Government ministry of Turkey

The Ministry of Interior or Ministry of the Interior or Interior Ministry (İçişleri Bakanlığı lit. Ministry of Internal Affairs) is a government ministry of the Republic of Turkey, responsible for interior security affairs in Turkey.

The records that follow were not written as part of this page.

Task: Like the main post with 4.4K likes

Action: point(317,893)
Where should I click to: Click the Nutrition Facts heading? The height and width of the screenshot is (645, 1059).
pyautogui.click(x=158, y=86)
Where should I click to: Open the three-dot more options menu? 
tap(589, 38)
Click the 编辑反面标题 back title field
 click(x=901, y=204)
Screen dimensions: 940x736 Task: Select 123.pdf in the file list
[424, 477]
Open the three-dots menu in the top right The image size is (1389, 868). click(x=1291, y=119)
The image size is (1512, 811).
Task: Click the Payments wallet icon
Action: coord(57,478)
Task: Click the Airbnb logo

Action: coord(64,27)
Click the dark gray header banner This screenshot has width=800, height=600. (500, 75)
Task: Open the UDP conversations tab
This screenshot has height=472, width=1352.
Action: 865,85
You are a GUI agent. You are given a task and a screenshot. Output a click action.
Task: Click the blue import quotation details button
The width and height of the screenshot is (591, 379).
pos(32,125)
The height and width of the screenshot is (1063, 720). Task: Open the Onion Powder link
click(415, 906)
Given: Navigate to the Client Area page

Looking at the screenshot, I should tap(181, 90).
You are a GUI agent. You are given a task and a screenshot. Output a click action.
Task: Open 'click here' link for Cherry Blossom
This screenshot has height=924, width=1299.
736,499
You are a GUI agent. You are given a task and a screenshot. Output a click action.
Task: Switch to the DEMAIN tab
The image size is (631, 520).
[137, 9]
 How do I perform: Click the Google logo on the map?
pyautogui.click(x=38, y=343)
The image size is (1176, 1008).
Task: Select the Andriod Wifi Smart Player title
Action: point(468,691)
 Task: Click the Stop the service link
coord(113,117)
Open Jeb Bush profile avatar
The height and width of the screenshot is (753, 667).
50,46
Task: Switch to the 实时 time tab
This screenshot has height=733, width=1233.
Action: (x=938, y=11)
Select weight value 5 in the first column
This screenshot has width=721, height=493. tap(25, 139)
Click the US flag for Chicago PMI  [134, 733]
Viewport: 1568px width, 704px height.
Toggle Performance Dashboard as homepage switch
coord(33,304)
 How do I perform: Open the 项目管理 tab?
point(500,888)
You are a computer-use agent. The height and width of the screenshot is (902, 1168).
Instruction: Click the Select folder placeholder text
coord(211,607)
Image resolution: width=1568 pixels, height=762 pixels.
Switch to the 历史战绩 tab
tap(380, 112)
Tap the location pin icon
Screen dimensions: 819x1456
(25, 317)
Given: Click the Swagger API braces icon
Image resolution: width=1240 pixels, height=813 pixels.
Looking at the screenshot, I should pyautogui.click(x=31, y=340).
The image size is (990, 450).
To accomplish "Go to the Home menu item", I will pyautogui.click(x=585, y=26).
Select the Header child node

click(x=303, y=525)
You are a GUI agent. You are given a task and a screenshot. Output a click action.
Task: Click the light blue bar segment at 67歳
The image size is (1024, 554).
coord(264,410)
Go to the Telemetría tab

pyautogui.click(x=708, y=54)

As of 10 February 2026, the current Minister of the Interior is Mustafa Çiftçi.

== Functions ==
The ministry is responsible for disaster and emergency management, immigration, inspection of local government, gendarmerie and coast guard (in peacetime), and police. The ministry helps to combat human trafficking, smuggling and bootleg alcohol.

== Organization ==
- Disaster and Emergency Management Presidency
- Coast Guard Command (in peacetime)
- Gendarmerie General Command (in peacetime)
- General Directorate of Security
- Presidency of Migration Management

== See also ==
- Ministry of the Interior (Ottoman Empire)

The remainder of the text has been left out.